There were also some who also put up a thumb but didn’t stop. That was pretty rude, as a thumb up should mean that they’re willing to give us a ride. Instead they just drive away. This is the message for any drivers here: if you can’t take a hitchhiker, then don’t sign him a Go!
After an hour of holding on there, we decided to move on to another highway. The cars were coming from a tunnel. We stood in the grass next to the road and hold our sign up. The reaction was mixed. Some ignored us, others waived us to show their support. Especially truck drivers are always very friendly. Sometimes they call through to inform their colleagues in the other trucks.
Then it happened! We got our first ride
On the way to the Spanish border
An old dark red BMW stopped by the crossroads leading from the city to the highway. He spoke French so that he could understand us. He couldn’t bring us to Aveiro but to a village where he lives close to Aveiro. We were happy that we made our first progress so we took the chance. He dropped us off at a toll station where we could continue hitchhiking.
From Aveiro to Viseu truck station
What happened next made us believe that we’re on a good way. A SUV with a little baby stopped. They came from Aveiro. We kept our rule, staying on the road and telling the drivers to drop us at the next nearby petrol station. In Aveiro it started to rain. Suddenly we saw another hitchhiking couple on the other side waiving at us. We stood again at the strip leading into the gas station, so if there would be a car that would like to lift us, it could easily drive in.

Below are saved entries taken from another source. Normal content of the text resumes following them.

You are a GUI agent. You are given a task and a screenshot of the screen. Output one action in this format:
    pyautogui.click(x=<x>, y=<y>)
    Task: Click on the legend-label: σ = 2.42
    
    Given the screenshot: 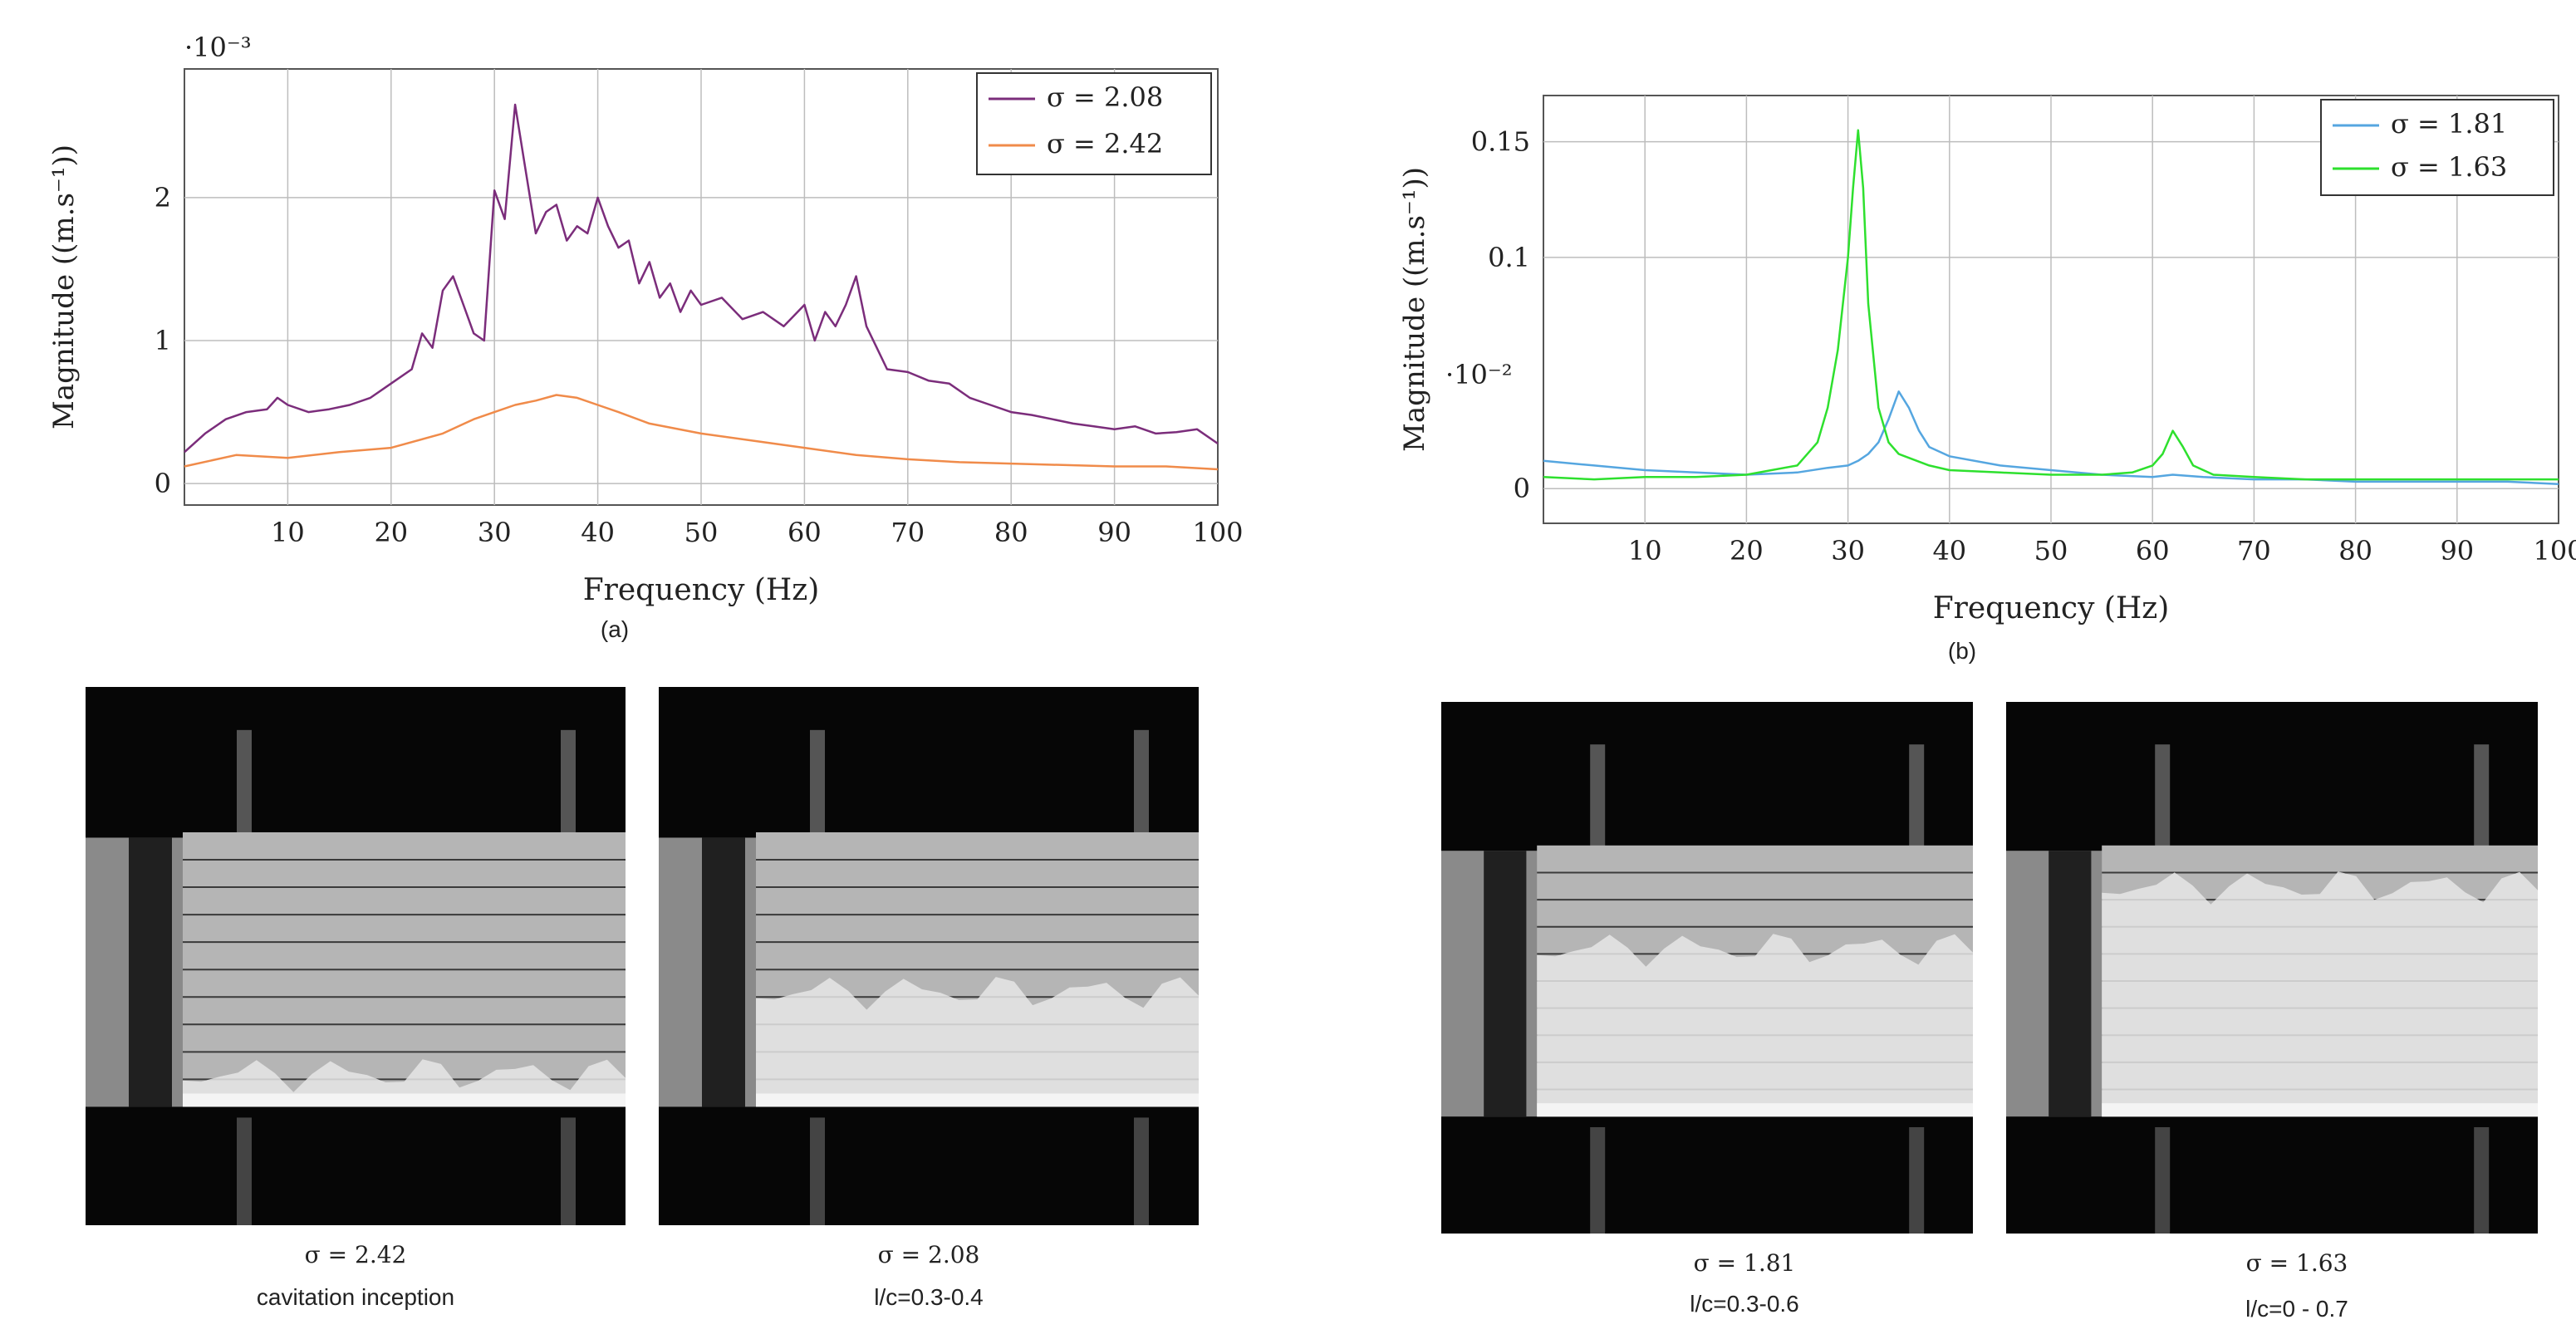 What is the action you would take?
    pyautogui.click(x=1105, y=144)
    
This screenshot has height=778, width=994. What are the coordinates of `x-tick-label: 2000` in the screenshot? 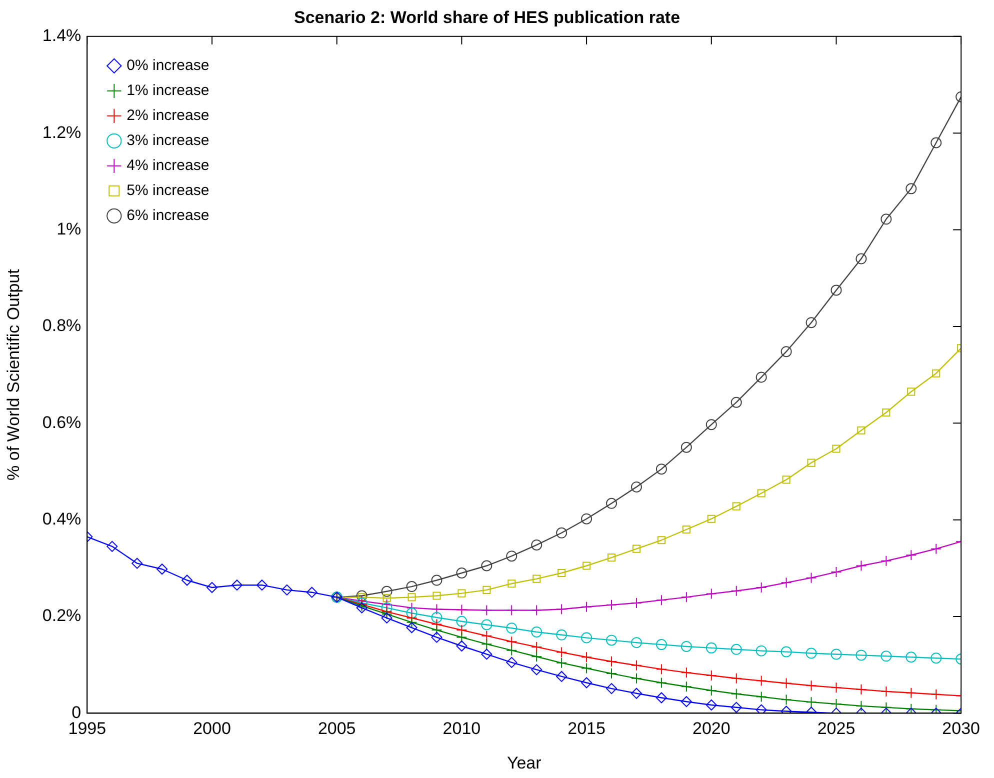 It's located at (212, 728).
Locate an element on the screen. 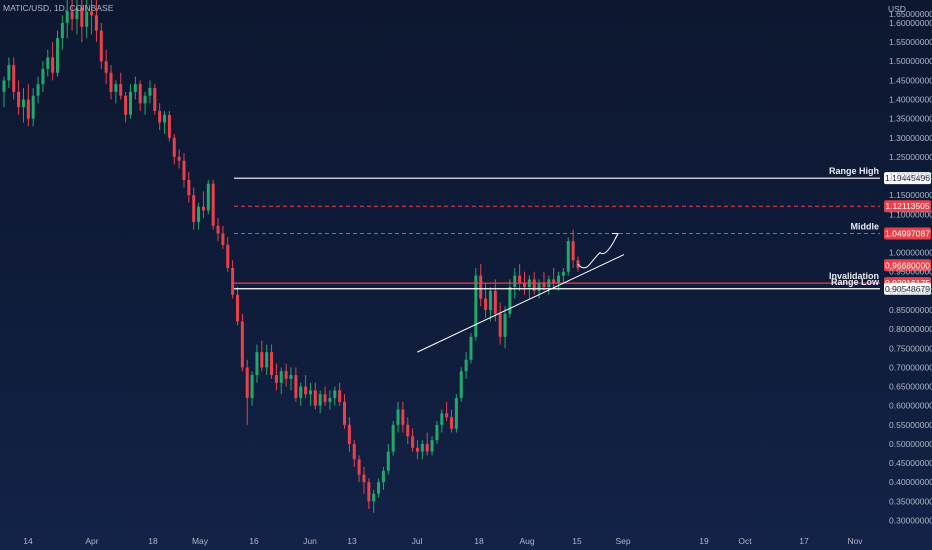 The width and height of the screenshot is (932, 550). y-tick-label: 1.00000000 is located at coordinates (910, 253).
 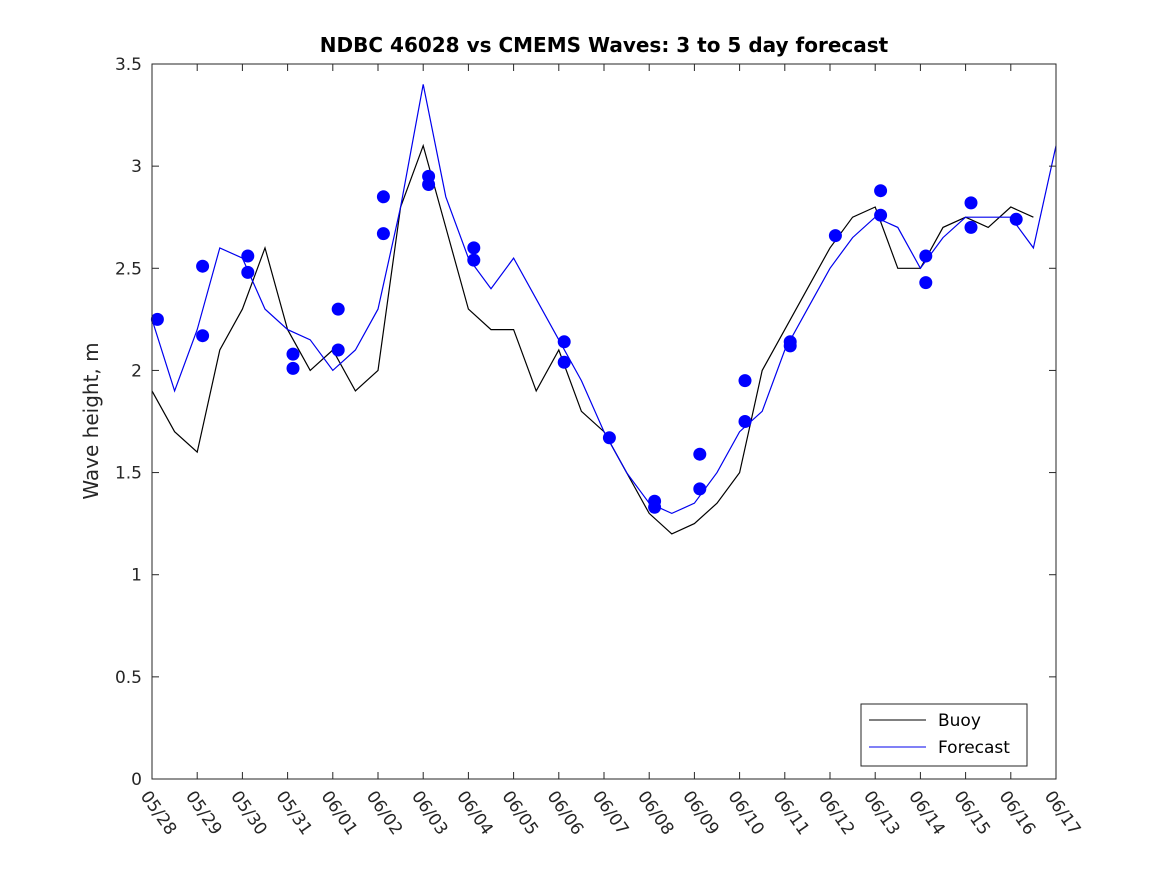 I want to click on y-tick-label: 2, so click(x=136, y=371).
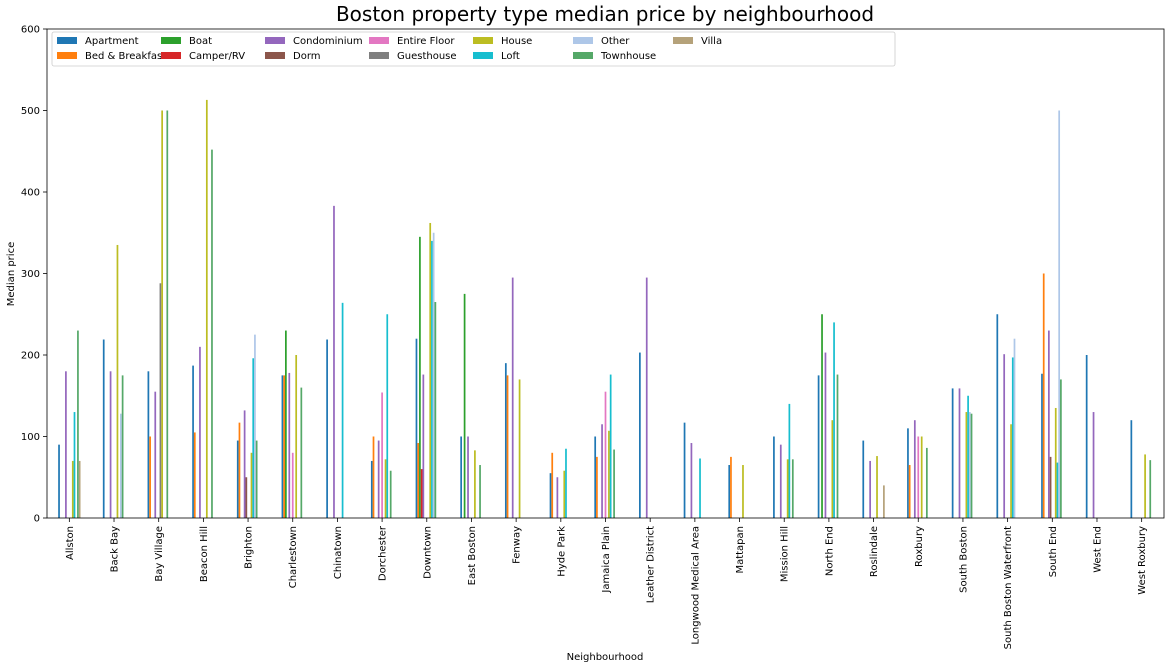 The width and height of the screenshot is (1173, 669). What do you see at coordinates (606, 560) in the screenshot?
I see `x-tick-label: Jamaica Plain` at bounding box center [606, 560].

A Portuguese in the mid of his 30s was our next lucky strike. He was on the way to the mountains in the area of Viseu. He was kind of a tough person that experienced something mind-changing in their lives. He wanted to offer us some weed boasting that Portugal has the best weed in Europe. He let us out some kilometers away from Viseu.
We drank a coffee – our tradition whenever we make a little progress to celebrate but rather because we need it to stay awake. We tried to ask drivers filling up their cars with gas but the chance to get a ride before it starts to get dark was not really high. We already started thinking about a spot to set up the tent, when a bald guy crossed my way. I was not really focusing on him, but I just asked expecting a rejection when suddenly heaven sent us an angel.
He was on the way to Guarda, a city close to the Spanish border. We were not sure if we could take the whole ride as we thought that it would be the best to follow the advice in the hitchwiki. In Viseu there should be a European truck station where it would be easy to get a ride directly to France. We wanted to skip Spain as hitchhiking there is not very welcomed. The bald guy had also a little baby in the back. We could talk a bit as he spoke English well. They were typical Portuguese who couldn’t understand why someone would travel in the way we do. For Portuguese family has a high value and to be different would mean that you would be against your own family. That’s why only a few Portuguese travel. The majority marries early, keeps their jobs for a lifetime and spend all their money in their house, car and the annual 10-day holiday.
Our day ended arriving almost at midnight in the European truck stop in Viseu. We found some shelter behind a tree close to an abandoned restaurant. We crawled into the tent and tried to catch up some sleep.